EXERCISE INPUT Block Start

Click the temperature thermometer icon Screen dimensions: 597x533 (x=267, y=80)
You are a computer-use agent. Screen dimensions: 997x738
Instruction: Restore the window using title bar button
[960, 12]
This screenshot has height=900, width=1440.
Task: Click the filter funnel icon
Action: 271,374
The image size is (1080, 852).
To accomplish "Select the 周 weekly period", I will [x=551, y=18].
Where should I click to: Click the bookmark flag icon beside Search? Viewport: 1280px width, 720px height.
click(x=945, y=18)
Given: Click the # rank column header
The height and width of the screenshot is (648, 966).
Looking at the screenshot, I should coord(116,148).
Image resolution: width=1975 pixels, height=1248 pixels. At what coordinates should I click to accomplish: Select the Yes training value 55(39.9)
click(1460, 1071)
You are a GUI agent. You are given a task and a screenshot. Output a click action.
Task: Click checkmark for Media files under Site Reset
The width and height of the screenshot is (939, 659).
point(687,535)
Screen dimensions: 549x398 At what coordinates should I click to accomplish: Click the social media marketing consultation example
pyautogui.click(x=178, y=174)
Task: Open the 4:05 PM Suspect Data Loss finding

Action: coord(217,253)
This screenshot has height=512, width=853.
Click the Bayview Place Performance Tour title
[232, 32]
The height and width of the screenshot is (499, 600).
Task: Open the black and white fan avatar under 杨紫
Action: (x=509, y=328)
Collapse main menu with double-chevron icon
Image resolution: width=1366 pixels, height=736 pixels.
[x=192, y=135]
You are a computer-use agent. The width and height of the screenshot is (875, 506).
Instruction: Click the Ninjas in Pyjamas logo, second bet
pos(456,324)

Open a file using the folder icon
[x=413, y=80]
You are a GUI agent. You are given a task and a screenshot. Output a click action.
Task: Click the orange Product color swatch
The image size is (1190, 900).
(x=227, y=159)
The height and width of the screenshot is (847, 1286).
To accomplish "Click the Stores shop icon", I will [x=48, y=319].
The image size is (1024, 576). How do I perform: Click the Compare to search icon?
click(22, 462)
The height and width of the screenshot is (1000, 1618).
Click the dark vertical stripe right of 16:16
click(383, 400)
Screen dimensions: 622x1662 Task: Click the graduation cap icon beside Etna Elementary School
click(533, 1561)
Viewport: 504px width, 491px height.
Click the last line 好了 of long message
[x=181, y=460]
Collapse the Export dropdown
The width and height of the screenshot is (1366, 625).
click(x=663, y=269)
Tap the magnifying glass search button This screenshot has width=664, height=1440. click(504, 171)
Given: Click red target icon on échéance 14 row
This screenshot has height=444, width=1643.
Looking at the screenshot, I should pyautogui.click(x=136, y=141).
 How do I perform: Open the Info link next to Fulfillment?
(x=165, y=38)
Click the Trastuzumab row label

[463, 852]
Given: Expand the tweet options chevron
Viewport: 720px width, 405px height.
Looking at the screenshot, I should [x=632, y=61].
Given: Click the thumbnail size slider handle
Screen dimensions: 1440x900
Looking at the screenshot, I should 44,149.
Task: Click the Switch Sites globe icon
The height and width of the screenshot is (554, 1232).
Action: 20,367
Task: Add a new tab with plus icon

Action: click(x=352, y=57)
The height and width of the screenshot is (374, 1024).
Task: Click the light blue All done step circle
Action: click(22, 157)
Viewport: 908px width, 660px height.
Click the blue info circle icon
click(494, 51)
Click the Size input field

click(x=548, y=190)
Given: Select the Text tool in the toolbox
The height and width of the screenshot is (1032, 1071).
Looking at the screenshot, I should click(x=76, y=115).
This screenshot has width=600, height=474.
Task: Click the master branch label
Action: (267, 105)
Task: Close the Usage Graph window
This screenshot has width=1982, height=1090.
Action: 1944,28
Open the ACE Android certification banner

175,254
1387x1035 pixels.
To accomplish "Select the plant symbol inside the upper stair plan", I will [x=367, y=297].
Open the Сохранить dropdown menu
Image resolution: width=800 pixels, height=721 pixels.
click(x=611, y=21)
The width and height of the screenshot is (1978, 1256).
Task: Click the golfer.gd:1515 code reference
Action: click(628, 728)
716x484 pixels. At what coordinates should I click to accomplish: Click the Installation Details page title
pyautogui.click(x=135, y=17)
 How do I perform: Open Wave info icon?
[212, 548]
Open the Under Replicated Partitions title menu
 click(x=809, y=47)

EXERCISE INPUT Block End

§ TASK ITEM
Among the lines of the material above, find those with the word "will". Copy each one.

§ PROBLEM SOLUTION
To accomplish "Select the 周 weekly period", I will [x=551, y=18].
To accomplish "Click the Stores shop icon", I will [x=48, y=319].
To accomplish "Select the plant symbol inside the upper stair plan", I will [x=367, y=297].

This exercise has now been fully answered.